I knew of people in my position who were either forcing, or emotionally arm twisting their children to come back. It took my all to do neither.

There was one evening when I'm asking her if she'd checked on tickets and she's like "I haven't yet decided ma, but trust me, I'm thinking harrdddd".

It's only much later that I was telling a friend how it's so much harder to 'allow and enable a decision and align into it' than to take the decision. Right or wrong I wouldn't know, but I'm happy with it. With knowing that my approach of 'allowing risk, letting the children figure how to handle risk, and being there no matter what' is something I could abide by even under such dire circumstances. To keep it at all times about them, and not us.

On 18th she took the decision to come back. Tickets were booked for the 6 am of 21st March, to fly in through Singapore.

One day of breathing relief.....that's all I got.

On 19th March at about 5 pm, I got the news that India was closing down all international flights from the 22nd. 

That was a sure spiral. The feeling you get when the roller coaster is on a steep slope, being pushed into the air, heart in mouth, and  held in place by only the seat belt, except that this was for real, and I didn't know if we had that seat belt.

Monday, March 23, 2020

Pan 1 - Nayaa Nazariyaan

As real .......as metaphorical.

While I started writing this post, almost a couple of weeks ago.....it was more specific to my lens implants....the literal shift.

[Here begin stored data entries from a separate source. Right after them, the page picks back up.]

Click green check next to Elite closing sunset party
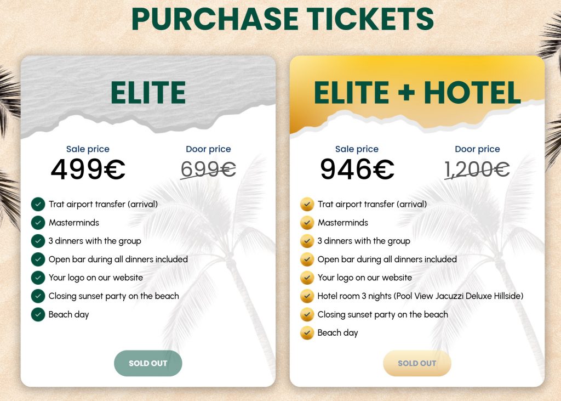 coord(38,296)
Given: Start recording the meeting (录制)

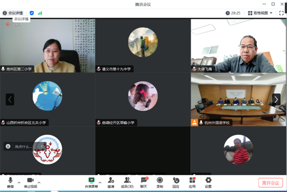Looking at the screenshot, I should [x=160, y=181].
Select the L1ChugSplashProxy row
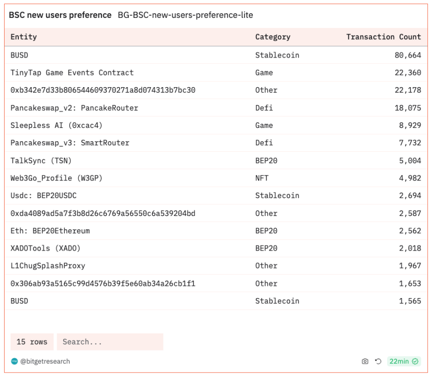Screen dimensions: 433x376 48,266
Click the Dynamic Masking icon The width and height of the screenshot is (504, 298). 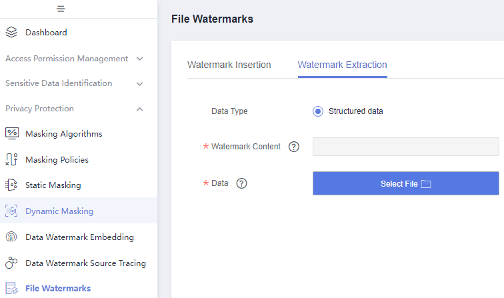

So let me start with that.

That day last month, decision to go ahead with surgery taken, when I was leaving home for my eye surgery, and I was saying bye to Faizan at home, I was like  "क़ुदाफिज़ faizan, नया नज़रियाँ के सात वापस आऊँगी ". (bye faizan, I will be back with a new vision).

Who ever thought it would get so metaphorical. It did ......and by multiple levels. 

I got my eye lens implanted, both eyes....reason being I didn't want to wear glasses anymore.

While that in itself has been, rather is being, an adventure of sorts....right from taking the decision, the halos I see around lights now, a kind of blur in one eye, the innumerable drops that are still going into my eyes......what stands out is the sheer joy of not having to wear glasses. After a complete dependency on glasses for years....... this is sheer bliss.

It's so wonderful, that while theoretically high risk, it's somewhere up there with one of the best decisions I've taken in life. 

And then, even before I could be done with post op........even as I was starting to see a  metaphorical shift happen in terms of  personal level barriers and boundaries getting breached ( naaya nazariyaan for real)........what's been happening since has changed not just my vision.....but life itself.

As we all know 'life as we knew it has changed'.

And I have a rather personal story there as well, one that I feel I need to capture for posterity.

Even as I write, Diksha is on 'home quarantine'......she got back to India on the last flight in from Singapore before the flight ban set in........amidst some crazy level uncertainty and stress.....an experience that deserves capture, in terms of decision, experience, and hopefully daily life through a quarantine.